__MATERIALS PROVIDED__
= = = =
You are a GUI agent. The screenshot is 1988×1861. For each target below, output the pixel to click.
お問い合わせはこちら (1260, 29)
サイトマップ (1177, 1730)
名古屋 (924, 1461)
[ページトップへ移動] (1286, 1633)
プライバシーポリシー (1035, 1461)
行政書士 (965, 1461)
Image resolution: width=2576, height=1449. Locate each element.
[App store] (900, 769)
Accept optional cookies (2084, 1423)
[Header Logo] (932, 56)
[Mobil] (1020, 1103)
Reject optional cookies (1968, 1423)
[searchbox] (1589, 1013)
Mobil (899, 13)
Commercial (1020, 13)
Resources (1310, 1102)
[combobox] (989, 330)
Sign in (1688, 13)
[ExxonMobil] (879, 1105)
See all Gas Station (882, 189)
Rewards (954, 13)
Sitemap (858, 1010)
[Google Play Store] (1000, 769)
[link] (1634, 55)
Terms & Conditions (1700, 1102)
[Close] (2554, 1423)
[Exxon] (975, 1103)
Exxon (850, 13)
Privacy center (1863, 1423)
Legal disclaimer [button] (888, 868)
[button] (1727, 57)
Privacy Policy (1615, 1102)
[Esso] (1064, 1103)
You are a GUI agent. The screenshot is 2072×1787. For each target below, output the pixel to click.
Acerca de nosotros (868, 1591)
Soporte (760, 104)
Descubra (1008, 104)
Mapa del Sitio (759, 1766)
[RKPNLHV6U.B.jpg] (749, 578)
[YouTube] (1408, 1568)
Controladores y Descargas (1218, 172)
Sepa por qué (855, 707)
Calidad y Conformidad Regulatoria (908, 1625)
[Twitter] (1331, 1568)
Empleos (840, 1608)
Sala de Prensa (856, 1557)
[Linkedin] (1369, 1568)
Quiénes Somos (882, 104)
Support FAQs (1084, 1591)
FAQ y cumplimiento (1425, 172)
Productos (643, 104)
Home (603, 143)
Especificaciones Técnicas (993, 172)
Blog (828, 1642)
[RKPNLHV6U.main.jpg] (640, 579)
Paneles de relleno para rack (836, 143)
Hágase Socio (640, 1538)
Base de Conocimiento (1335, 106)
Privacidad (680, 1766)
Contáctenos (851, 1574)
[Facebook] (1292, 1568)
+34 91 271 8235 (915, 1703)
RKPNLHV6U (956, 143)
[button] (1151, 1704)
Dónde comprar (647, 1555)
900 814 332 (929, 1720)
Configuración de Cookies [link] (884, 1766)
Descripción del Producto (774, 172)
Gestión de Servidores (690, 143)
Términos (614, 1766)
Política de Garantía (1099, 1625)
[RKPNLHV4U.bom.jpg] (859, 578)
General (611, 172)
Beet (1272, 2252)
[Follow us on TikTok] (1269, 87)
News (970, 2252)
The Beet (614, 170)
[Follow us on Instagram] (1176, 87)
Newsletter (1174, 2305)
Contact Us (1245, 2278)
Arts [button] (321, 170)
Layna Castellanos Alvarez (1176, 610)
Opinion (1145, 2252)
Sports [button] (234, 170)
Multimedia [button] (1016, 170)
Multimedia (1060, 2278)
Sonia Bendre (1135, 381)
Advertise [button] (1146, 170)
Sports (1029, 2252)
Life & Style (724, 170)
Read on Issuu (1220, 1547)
= = = =
__GOAL OF THE EXERCISE__
Scan the lines above for the word "pixel". Return each one that has it.

__TASK SOLUTION__
You are a GUI agent. The screenshot is 1988×1861. For each target below, output the pixel to click.
You are a GUI agent. The screenshot is 2072×1787. For each target below, output the pixel to click.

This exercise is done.